Nestlé announced its full-year results earlier today, with the food giant reporting a 8.4% increase in reported sales, to CHF 94.4 billion (€95.62 billion).
Following that announcement, Nestlé chief executive Mark Schneider and CFO Francois-Xavier Roger took part in a media conference call, at which ESM was in attendance. Here are five takeaways from both.
1. Pricing To Continue To Drive Growth
While Nestlé didn't go into specifics on its pricing plans for 2023, Schneider indicated during the call that "most of the growth" this year is going to be pricing led – indicating that the company believes that cost inflation isn't going away any time soon.
Schneider did add, however, that increased pricing was not the reason for volume declines in the final period of the year, instead citing the return of normalisation of out-of-home, the continued impact of COVID-19 in China, and SKU optimisation.
On the inflation question, he added, "Going forward, it's important that we stay away from speculating about which commodity or where energy costs exactly are going to go.
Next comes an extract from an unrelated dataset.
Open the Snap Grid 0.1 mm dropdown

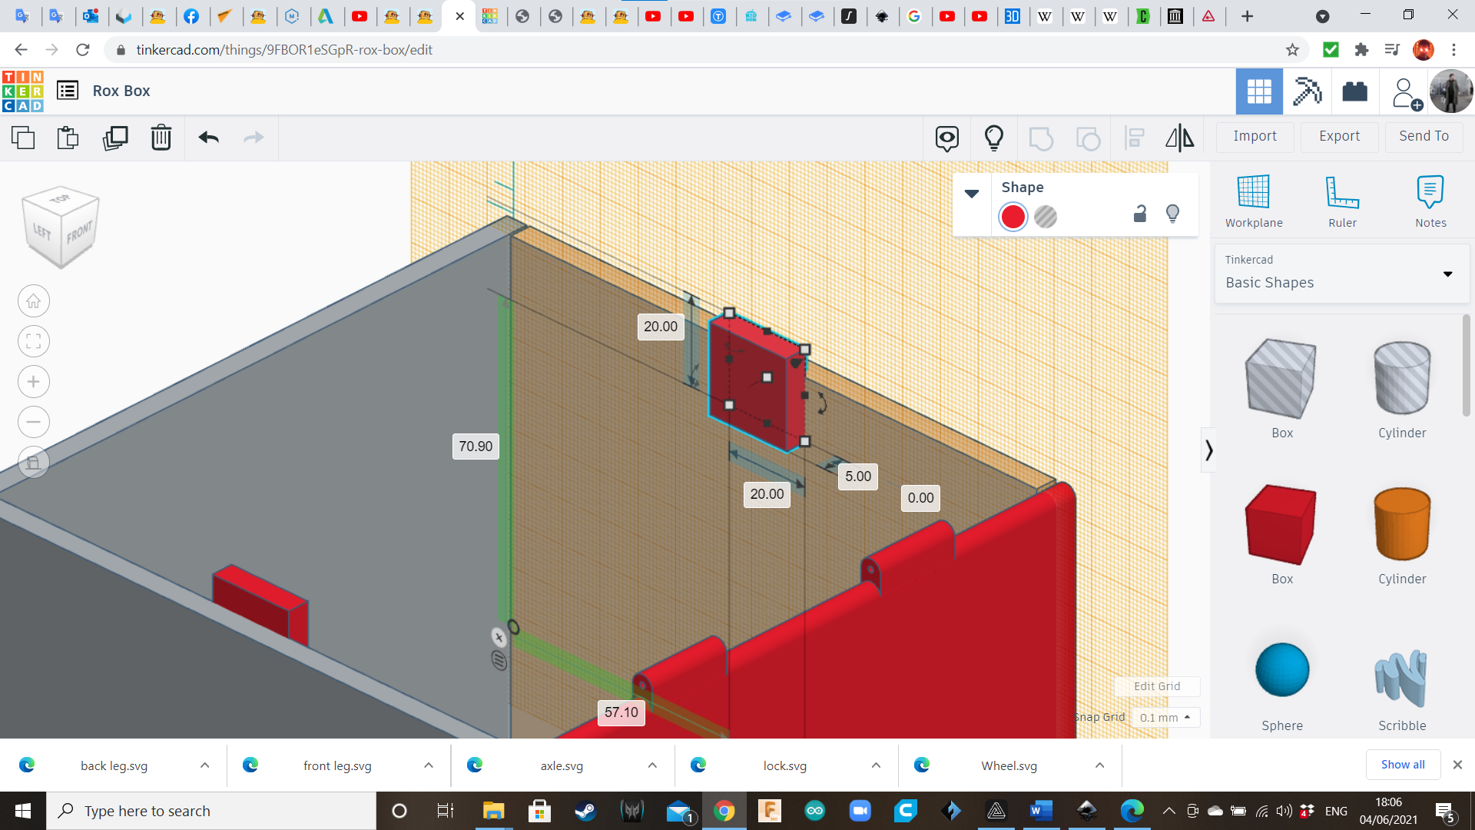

I think this is a little futile."
2. Frozen Food Is Here To Stay
There had been some speculation that the planned closure of Nestlé's frozen food arm in Canada would prompt the business to evaluate the future of its group-wide frozen operations – not so, according to the group.
As Nestlé explained, the cessation of frozen food in Canada, coupled with select dairy SKUs in Brazil, has freed up resources to invest in high-growth, high-margin products.
"Like any other sector, and like any other category, you have to be very targeted on where you have the best chance to win," Schneider explained during the media call, adding that extraneous circumstances in Canada regarding frozen food meant that the group "felt that it was better to withdraw from it".
3. Marketing Spend Set To Rise
Nestlé reduced its marketing spend in 2022, in keeping with other FMCG players, while spend was also influenced by supply chain issues in areas such as frozen food and pet care in the US.
During the media call, CFO Francois-Xavier Roger said that Nestlé has committed to "increasing [its] marketing spend significantly in 2023". While not mentioned, this may be aimed at offsetting the rise of private label, which continues to draw customers away from mainstream brands.
Read More: Nestlé Full Year Profit Misses Forecasts Despite Price Increases
4. Emerging Markets Perform Strongly
In emerging markets, Nestlé reported organic growth of 10% last year, compared to 7.1% in developed markets – a performance that helped to lift the overall group.
According to Schneider, Nestlé's business in emerging markets was "very resilient" last year, despite affordability issues, with the group's innovations resonating strongly with consumers.
"Our business had a slightly different composition between volume and mix [in emerging markets], with a little bit less volume than in the past and a bit more mix, but overall, we were very pleased with our performance," he added.
5. Pet Care Leads The Charge
Pet Care was the strongest performing category for Nestlé in 2022, with organic sales growth of 14.5% (the second strongest category, water, saw 11% growth). Pet Care accounted for 19% of overall sales last year, making it Nestlé's second-biggest segment
The group has cited 'science-based and premium brands' Purina Pro Plan, Purina ONE and Fancy Feast, as well as veterinary products, as the core drivers of this growth – with increased pet ownership numbers recorded during the pandemic also having a positive effect.